GIVEN DATA:
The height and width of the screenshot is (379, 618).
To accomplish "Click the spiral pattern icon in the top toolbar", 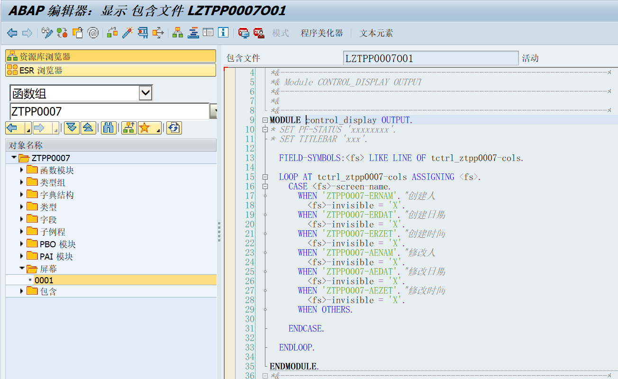I will coord(93,33).
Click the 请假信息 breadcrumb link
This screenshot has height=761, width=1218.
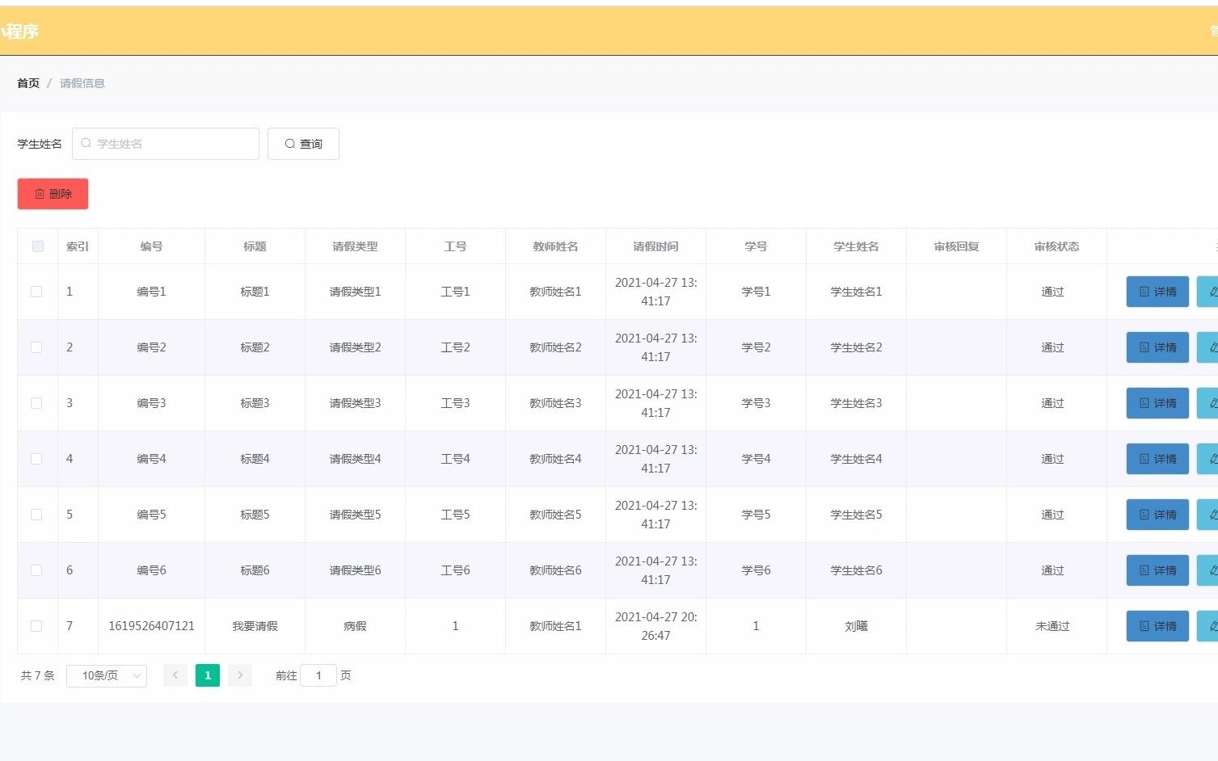82,83
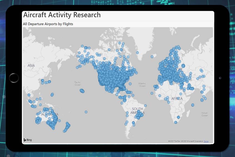Click the AFRICA continent label
The image size is (235, 157).
coord(177,99)
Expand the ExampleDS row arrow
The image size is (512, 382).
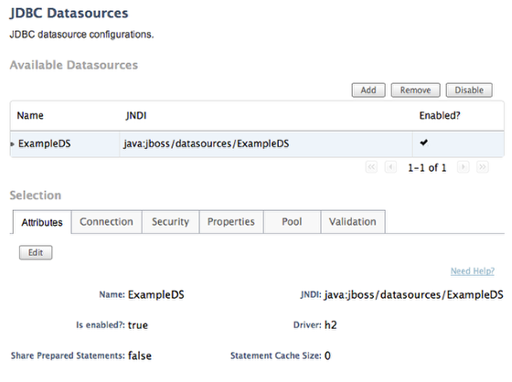point(13,144)
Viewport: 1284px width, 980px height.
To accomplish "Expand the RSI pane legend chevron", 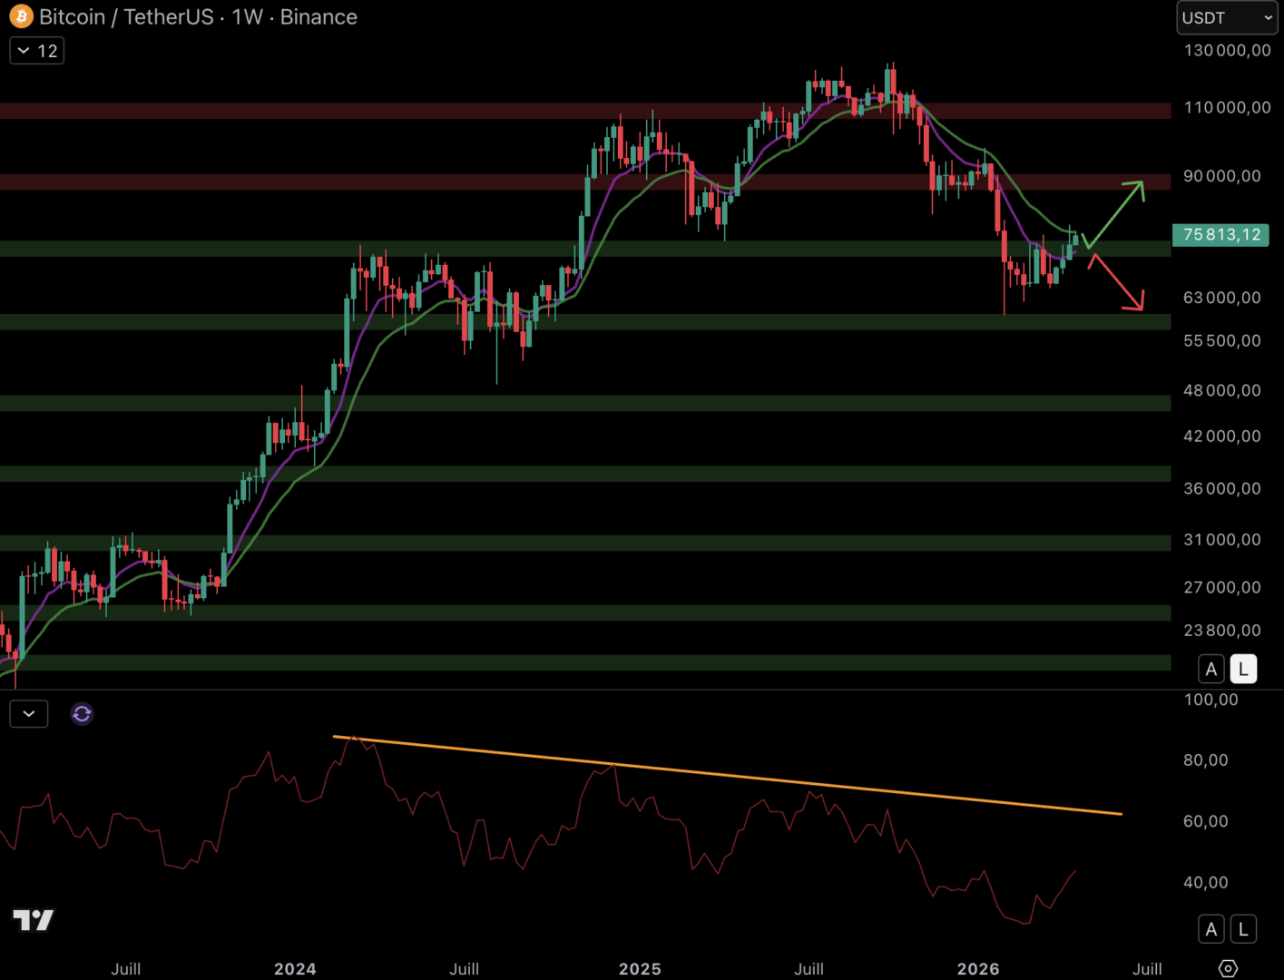I will pos(29,714).
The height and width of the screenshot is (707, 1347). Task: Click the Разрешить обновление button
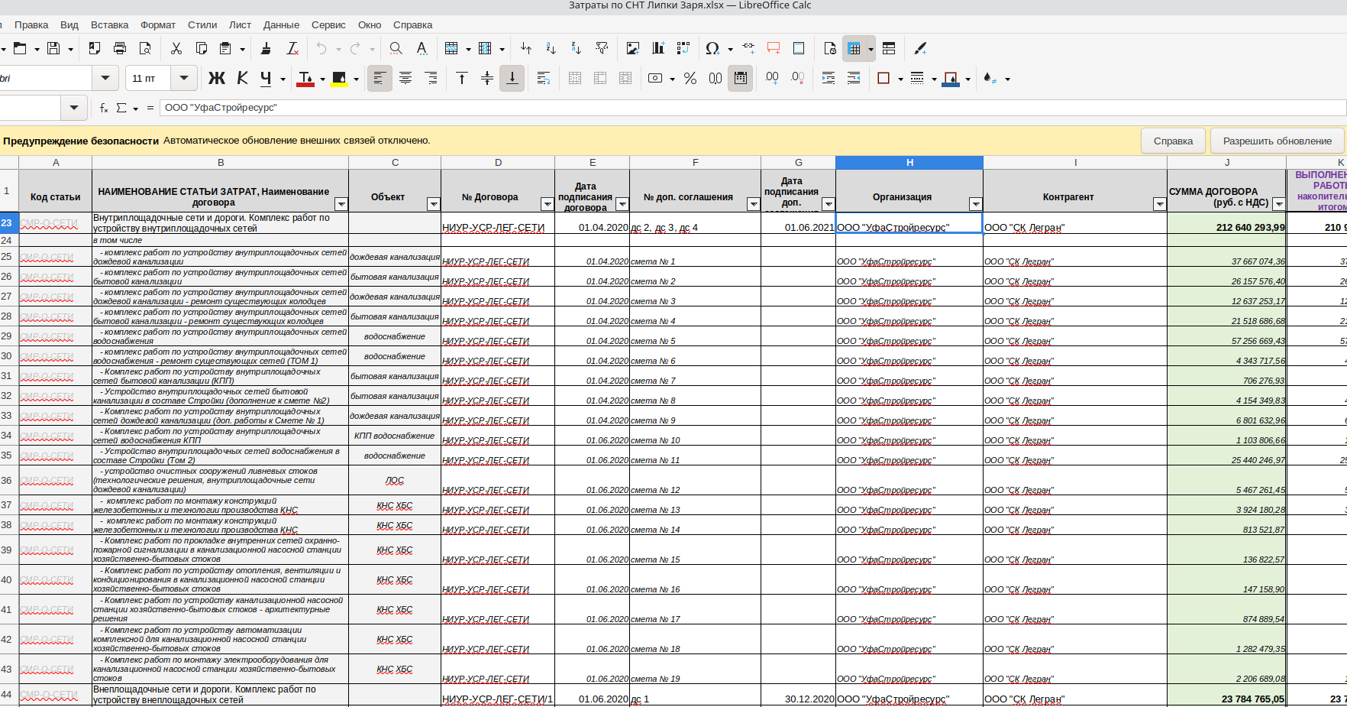(x=1278, y=141)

WORK ORDER: Each line from the one with "The height and width of the screenshot is (707, 1347)." through the final line of the records must be copied exactly, with no pictures and no additional lines.

YOUR RESPONSE:
The height and width of the screenshot is (707, 1347). Task: Click the Разрешить обновление button
(x=1278, y=141)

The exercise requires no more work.